WISBECH AND UPWELL TRAMWAY
The Wisbech and Upwell Tramway was a rural standard gauge tramway in East Anglia. It was built by the Great Eastern Railway between Wisbech, Cambridgeshire and Upwell, Norfolk to carry agricultural produce. Although called a tram, in many ways it more closely resembled a conventional railway line.
Its success was one of the reasons for the Light Railways Act 1896. Competition from motorised buses ended passenger services in 1927, but freight carried on until 1966 when it was cut as part of the Beeching Axe.
Originally the line used GER Class G15/LNER Class Y6 0-4-0T tram engines, which in accordance with Board of Trade regulations had sideplates and cowcatchers. These were replaced by more powerful 0-6-0T GER Class C53/LNER Class J70 and later by Drewry 0-6-0DM (Class 04) shunters. One coach survives.
It ran from the Cambridgeshire town of Wisbech to the Norfolk village of Upwell. Its route carried it close to farms and villages, allowing goods to be shipped into Wisbech where they could be transferred onto the main line and carried to destinations further afield. It was this agricultural trade that caused the line to be constructed in the first place, and what kept it afloat after passenger services ceased in 1927.

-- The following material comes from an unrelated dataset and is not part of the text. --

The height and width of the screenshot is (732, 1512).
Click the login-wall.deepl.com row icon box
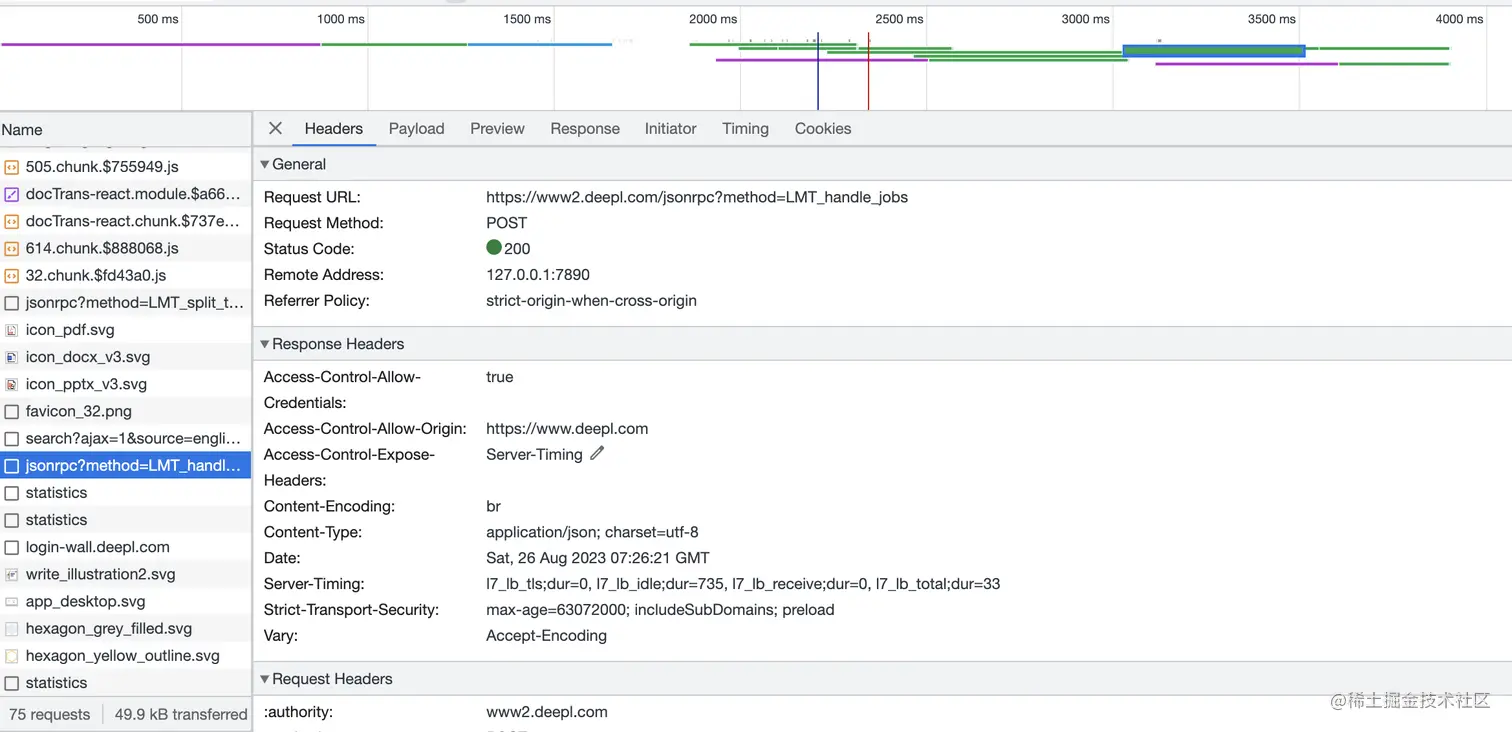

Motorists passing through Wisbech along Elm High Road near to the fire station may notice a small stretch of grass and trees, this would have been the canal between Wisbech (River Nene) and the Outwell Creek. The tram however finished off this section of the canal, though Outwell and Upwell still have some of their canals left.
The Rev. W. Awdry drew much inspiration from the tramway for stories in his Railway Series children's books. In the book Toby the Tram Engine the character Toby and his coach Henrietta are introduced, both of whom are based on stock used on the tramway. Toby subsequently appeared in many more of the books and also became one of the main characters in the spin-off television series Thomas the Tank Engine and Friends.